What do you hope to get out of the Hub?

When I first applied to the Hub incubator program, I had lots of knowledge and experience with service dogs, however, I knew very little about starting a business. The Hub incubator program was a great way to meet other entrepreneurs and gain more knowledge and guidance with starting my new business. I began my journey in the Hub Start program in Winter 2020 semester and continued to apply and get accepted into the Summer 2020 Hub Build program. Our bi-weekly hub sessions went over lots of important topics in starting and building your own business and we got guidance from mentors who have done all this before or that were experts in a field such as marketing and legal services. Having people to bounce new ideas off of and to give another opinion is so valuable while making decisions on how I want to present and market my program.   

Do you have any advice for someone with a business idea in mind, but are not sure what to do next?

My biggest piece of advice to anyone who has a business idea and isn’t sure what to do next would be to reach out to others and get their input on your idea. You may be second guessing your idea and getting input from others can help you realize if your idea is viable and could be successful. Sometimes we all just need another person affirming our dream.
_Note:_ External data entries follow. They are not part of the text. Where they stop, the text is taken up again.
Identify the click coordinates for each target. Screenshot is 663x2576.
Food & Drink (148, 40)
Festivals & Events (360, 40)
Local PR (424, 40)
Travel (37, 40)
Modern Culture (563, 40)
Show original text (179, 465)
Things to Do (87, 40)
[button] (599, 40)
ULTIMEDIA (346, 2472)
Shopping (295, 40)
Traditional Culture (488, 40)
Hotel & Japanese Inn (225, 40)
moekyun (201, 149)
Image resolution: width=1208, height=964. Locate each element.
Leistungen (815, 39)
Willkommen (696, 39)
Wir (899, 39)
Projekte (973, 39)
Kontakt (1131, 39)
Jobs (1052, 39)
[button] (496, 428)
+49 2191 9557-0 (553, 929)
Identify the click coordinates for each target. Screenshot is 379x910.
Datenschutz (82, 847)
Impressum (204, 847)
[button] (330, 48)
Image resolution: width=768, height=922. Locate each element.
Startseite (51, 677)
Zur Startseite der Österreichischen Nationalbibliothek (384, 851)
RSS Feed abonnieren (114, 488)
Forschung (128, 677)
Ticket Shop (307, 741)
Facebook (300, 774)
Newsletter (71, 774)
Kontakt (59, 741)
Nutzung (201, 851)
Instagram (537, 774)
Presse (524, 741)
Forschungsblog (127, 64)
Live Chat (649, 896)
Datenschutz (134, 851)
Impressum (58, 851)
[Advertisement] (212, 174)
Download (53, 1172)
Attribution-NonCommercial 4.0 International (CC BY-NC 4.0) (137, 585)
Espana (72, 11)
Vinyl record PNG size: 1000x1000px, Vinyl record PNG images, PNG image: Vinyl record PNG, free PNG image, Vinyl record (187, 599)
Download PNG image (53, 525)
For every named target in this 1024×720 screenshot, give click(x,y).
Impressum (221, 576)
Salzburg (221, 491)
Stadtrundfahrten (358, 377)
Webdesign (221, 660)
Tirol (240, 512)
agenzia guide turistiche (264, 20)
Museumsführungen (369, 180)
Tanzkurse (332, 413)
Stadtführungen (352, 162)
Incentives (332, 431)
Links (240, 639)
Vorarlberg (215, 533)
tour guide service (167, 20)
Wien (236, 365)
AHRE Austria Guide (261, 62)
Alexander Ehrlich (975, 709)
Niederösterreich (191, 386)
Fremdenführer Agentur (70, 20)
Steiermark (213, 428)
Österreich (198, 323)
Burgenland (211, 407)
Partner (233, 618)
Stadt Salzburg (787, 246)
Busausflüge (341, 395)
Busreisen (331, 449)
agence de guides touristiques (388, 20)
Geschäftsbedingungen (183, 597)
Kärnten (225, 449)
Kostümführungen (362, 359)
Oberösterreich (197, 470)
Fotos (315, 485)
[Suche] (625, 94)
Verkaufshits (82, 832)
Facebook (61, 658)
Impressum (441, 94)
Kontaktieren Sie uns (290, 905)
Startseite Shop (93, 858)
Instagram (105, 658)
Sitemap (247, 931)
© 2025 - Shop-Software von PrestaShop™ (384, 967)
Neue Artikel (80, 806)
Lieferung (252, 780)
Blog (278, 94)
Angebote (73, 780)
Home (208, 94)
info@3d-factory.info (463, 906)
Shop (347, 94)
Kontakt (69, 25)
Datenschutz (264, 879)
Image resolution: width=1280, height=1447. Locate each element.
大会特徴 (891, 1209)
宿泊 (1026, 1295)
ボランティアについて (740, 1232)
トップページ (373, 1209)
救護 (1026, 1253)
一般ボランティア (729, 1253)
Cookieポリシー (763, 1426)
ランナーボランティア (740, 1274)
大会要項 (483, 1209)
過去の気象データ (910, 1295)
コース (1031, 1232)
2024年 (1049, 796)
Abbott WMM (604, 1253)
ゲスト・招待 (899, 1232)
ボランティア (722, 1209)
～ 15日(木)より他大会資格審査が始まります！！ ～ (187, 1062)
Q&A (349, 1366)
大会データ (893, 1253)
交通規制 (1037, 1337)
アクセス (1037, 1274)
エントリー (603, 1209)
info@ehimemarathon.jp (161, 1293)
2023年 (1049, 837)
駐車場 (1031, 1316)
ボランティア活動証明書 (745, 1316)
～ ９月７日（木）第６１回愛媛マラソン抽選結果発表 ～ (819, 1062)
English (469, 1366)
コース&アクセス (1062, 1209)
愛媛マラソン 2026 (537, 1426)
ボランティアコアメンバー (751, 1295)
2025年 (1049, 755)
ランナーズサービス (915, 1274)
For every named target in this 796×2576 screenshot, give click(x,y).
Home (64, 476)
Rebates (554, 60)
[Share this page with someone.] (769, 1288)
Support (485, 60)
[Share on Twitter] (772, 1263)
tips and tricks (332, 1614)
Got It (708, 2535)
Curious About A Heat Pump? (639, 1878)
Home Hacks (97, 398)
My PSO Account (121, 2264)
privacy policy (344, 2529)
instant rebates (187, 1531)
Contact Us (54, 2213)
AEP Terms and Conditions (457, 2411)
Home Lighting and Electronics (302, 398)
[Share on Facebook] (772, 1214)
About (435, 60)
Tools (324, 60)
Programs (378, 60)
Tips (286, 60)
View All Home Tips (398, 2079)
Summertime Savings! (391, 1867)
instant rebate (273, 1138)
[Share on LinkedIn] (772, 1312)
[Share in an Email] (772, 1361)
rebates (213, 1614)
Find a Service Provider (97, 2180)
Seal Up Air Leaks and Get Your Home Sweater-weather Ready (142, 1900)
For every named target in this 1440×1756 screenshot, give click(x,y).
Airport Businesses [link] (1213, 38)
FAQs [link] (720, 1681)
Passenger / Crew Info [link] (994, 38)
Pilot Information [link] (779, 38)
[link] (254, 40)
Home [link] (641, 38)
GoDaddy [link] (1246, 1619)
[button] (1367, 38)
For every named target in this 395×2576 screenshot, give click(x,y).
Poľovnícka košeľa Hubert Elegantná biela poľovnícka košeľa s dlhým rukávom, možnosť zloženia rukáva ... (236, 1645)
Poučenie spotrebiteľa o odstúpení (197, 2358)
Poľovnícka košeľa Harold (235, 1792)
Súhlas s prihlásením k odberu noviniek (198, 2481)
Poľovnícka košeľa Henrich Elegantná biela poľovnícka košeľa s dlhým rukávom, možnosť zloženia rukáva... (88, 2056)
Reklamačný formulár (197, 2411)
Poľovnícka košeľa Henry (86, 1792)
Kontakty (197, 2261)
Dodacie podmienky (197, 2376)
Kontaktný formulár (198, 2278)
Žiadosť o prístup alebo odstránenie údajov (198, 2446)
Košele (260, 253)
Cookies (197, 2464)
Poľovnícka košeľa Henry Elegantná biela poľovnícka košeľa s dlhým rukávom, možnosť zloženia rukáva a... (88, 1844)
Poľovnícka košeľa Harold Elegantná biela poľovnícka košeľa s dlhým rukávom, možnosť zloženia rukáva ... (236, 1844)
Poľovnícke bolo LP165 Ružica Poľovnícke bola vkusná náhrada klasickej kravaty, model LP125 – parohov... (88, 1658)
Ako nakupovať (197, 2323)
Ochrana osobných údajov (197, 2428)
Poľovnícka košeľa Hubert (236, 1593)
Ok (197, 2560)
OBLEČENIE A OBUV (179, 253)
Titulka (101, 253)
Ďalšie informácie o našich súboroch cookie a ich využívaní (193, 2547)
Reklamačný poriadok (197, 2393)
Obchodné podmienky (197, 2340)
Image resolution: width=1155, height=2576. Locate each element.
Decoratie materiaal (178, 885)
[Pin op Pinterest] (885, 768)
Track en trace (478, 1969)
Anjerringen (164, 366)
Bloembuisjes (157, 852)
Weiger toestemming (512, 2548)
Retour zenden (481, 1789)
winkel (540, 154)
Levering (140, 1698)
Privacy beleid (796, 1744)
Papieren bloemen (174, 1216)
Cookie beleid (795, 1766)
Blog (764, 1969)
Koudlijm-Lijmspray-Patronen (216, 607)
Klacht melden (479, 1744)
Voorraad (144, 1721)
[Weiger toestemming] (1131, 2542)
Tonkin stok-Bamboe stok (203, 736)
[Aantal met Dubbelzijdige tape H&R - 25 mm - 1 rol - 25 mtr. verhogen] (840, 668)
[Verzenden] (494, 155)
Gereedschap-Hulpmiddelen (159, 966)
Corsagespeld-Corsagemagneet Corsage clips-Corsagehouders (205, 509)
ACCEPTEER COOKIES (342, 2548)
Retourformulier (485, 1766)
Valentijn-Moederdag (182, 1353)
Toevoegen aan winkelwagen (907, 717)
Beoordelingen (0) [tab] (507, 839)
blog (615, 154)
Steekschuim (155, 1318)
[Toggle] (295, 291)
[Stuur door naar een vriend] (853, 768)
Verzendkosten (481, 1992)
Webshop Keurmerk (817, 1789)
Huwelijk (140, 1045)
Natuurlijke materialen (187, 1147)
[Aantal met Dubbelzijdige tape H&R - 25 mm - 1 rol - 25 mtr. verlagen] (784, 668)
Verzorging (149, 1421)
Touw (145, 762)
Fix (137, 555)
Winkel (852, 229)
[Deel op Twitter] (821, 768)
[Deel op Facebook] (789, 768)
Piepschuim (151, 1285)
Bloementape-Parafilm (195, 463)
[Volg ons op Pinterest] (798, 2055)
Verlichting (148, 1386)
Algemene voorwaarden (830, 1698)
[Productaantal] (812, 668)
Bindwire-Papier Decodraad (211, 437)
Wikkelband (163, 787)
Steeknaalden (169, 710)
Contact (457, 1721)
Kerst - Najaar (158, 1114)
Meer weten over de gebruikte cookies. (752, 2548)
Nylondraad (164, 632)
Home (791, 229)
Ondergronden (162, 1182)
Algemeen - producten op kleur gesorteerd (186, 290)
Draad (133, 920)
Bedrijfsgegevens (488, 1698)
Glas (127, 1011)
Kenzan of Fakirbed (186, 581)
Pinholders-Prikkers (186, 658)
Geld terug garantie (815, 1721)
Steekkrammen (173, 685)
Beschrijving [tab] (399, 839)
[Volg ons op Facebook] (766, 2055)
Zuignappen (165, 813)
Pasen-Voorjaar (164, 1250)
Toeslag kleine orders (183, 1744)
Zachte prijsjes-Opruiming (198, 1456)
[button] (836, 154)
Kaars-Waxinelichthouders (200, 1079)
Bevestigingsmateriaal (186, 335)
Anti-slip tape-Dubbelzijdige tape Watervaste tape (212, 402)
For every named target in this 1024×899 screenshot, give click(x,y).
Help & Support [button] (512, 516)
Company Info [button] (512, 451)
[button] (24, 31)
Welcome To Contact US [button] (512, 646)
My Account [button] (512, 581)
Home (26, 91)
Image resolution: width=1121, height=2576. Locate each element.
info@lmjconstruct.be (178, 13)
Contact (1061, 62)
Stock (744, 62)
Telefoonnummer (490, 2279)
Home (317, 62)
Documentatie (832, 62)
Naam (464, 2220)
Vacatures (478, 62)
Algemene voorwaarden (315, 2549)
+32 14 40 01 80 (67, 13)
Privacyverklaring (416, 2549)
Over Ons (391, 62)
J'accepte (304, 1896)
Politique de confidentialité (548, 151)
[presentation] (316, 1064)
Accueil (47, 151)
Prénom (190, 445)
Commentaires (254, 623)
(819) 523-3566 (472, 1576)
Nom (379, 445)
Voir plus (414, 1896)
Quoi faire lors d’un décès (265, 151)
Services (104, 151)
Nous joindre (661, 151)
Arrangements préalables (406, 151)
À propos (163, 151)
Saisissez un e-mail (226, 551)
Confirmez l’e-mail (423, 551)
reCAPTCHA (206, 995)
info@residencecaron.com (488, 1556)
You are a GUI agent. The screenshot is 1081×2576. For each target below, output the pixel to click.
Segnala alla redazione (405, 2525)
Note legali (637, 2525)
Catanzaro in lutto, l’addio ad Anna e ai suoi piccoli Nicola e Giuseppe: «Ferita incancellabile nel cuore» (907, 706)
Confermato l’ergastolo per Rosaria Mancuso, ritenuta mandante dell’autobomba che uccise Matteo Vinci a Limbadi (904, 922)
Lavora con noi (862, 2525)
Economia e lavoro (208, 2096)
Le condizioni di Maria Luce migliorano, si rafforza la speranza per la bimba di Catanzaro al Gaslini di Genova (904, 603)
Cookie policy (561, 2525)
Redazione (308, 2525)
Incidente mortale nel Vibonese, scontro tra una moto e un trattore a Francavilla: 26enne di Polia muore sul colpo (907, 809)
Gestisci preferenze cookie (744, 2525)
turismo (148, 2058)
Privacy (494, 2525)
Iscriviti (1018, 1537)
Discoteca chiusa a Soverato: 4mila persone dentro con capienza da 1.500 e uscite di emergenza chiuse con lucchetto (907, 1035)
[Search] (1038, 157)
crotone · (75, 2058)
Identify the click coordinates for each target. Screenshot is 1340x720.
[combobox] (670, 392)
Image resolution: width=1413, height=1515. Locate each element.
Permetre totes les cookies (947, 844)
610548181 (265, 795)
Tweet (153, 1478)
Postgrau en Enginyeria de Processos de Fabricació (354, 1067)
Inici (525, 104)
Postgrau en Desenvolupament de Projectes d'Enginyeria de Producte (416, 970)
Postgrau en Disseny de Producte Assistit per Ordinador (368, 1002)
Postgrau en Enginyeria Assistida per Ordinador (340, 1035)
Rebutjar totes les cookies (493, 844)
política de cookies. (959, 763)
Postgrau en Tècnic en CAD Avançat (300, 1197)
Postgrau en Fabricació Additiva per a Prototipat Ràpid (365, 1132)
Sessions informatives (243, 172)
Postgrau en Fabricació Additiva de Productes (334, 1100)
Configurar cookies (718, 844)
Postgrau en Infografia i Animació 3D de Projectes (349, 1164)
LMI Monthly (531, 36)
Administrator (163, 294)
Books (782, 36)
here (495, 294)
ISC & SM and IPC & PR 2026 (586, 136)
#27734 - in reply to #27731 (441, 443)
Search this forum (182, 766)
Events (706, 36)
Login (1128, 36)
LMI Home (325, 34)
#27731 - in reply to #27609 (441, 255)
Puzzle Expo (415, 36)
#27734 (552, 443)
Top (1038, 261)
There are so many great resources out there to help individuals wanting to become entrepreneurs that have an idea such as the John F. Wood Center.   Being an entrepreneur is a lot of work and can be overwhelming at times, so developing a strong support system; it will make the journey a lot easier. Having someone else to help you bring your idea to life, or the guidance of a program like the Hub and support from like-minded individuals, will be one of the most valuable tools you can give yourself. If you need help, reach out to your friends and family, you may be surprised with the connections they have that may be able to help you with areas you find challenging and grow your network.  

 

 
 
 


Housed within the John F. Wood Centre for Business & Student Enterprise (Wood Centre), the Hub is a business incubator designed to support early-stage business ideas with high-potential, but unproven business models. The goal of the Hub is to provide University of Guelph students (undergraduate and graduate) and alumni the opportunity to build a successful business enterprise in a supportive learning environment.

The Hub has a tiered program that ensures a good mix of start-up companies at varying stages of growth. “Hub Start” is for ventures still getting their idea off the ground. These ventures typically have a great team and a great idea, but still have not demonstrated product-market fit with traction. “Hub Build” is for ventures with traction looking to refine their business model and/or scale.